Exercise objective.
Pick out each line of the material below that contains the string "Archiv", and copy those lines in full.

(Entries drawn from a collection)
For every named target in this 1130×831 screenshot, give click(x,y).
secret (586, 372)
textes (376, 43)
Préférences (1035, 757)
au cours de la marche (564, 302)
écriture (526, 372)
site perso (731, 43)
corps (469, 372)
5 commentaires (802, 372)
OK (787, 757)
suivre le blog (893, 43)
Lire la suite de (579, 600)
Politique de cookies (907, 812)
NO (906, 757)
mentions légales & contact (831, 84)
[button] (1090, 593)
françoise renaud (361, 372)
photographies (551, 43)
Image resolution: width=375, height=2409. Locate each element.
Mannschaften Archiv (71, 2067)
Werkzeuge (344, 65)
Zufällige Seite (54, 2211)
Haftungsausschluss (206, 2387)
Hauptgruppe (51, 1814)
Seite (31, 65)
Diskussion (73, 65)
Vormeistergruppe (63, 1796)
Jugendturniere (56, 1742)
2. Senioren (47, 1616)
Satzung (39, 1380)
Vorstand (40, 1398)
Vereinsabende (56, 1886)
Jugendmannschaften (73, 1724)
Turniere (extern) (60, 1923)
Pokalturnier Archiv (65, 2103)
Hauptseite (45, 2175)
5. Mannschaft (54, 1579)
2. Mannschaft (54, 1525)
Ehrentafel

Output of the task.
Mannschaften Archiv (71, 2067)
Pokalturnier Archiv (65, 2103)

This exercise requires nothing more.